Type JournalArticle
Date 2018-11-15
Volume 1
Number 1
Tags translation, games
Journal Journal of Audiovisual Translation
Pages 122--138

Game on! Burning issues in game localisation

Interestingly, fan translators often embark on the localisation of a game because they feel that they are not able to experience the game in a similar way to the original players. Thus, fan translations of Japanese games tend to be more literal and more exoticising than official translations, which are sometimes criticised by fans for being too local and for removing traces of the original Japanese culture. This seems paradoxical, as the main objective of game localisation is to provide target players with a similar PX, and that is the reason why games tend to be heavily adapted. Therefore, further research is needed in order to find out more about players' reception of fan-localised versions versus the officially localised versions of games.
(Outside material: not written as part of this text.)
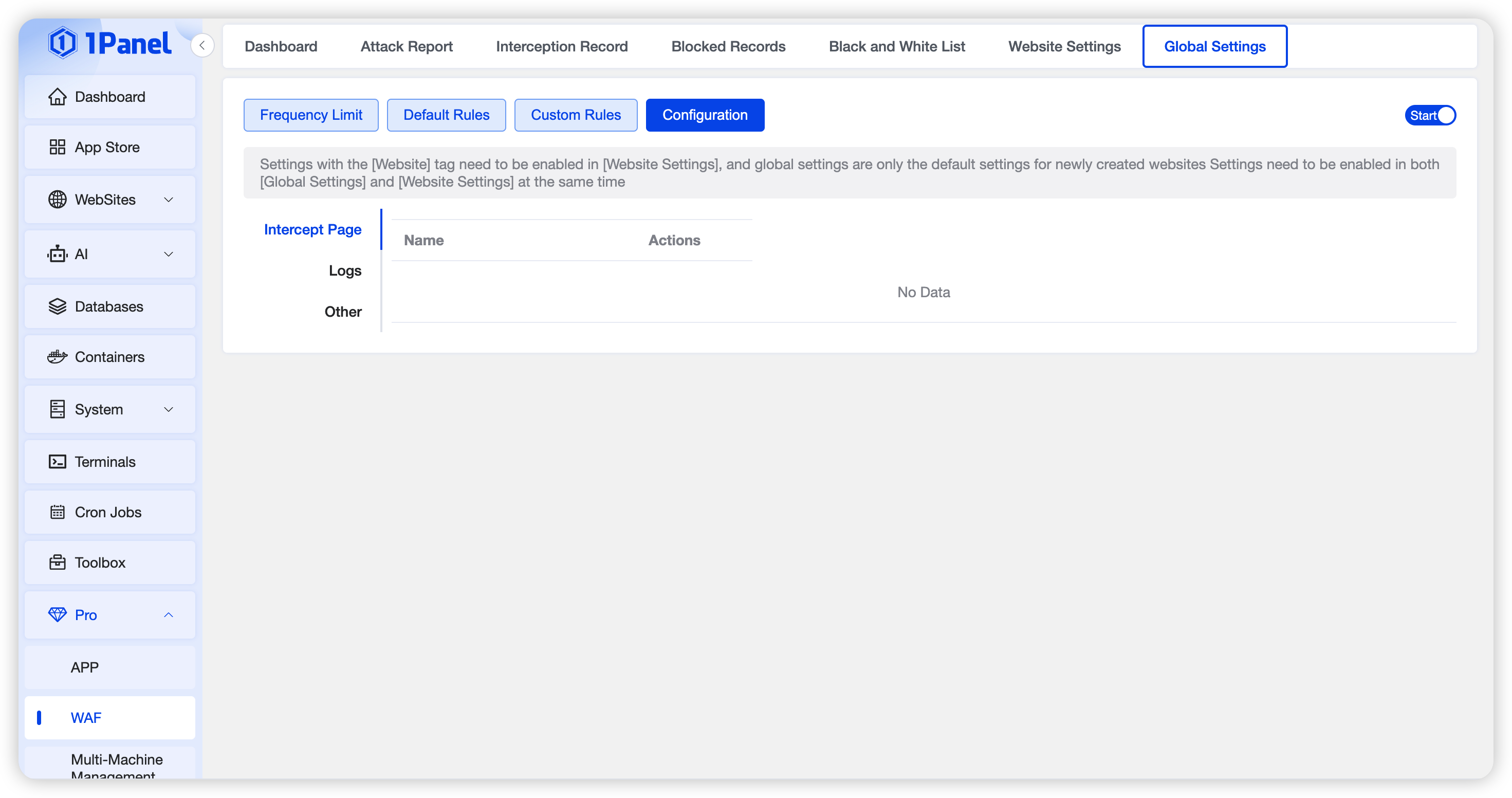Image resolution: width=1512 pixels, height=798 pixels.
Task: Click the App Store grid icon
Action: coord(57,148)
The difficulty in obtaining training materials due to the confidential nature of the industry should also be highlighted. Because of this, trainers have to manually transcribe the text from the game or work with open source games which are freely available. One of the pending issues in this area is to establish a fruitful collaboration between industry and academia so that companies can provide trainers with localisable assets of older games. This would also allow for the implementation of small-scale localisation projects which replicate all the steps of a professional localisation project, including quality assessment of the localised game.

Abstract

Game localisation is a type of audiovisual translation that has gradually been gathering scholarly attention since the mid-2000s, mainly due to the increasing and ubiquitous presence of video games in the digital society and the gaming industry's need to localise content in order to access global markets. This paper will focus on burning issues in this field, that is, issues that require specific attention, from an industry and/or an academic perspective. These include the position of game localisation within the wider translation studies framework,the relationship between game localisation and audiovisual translation, game accessibility, reception studies, translation quality, collaborative translation, technology, and translator training.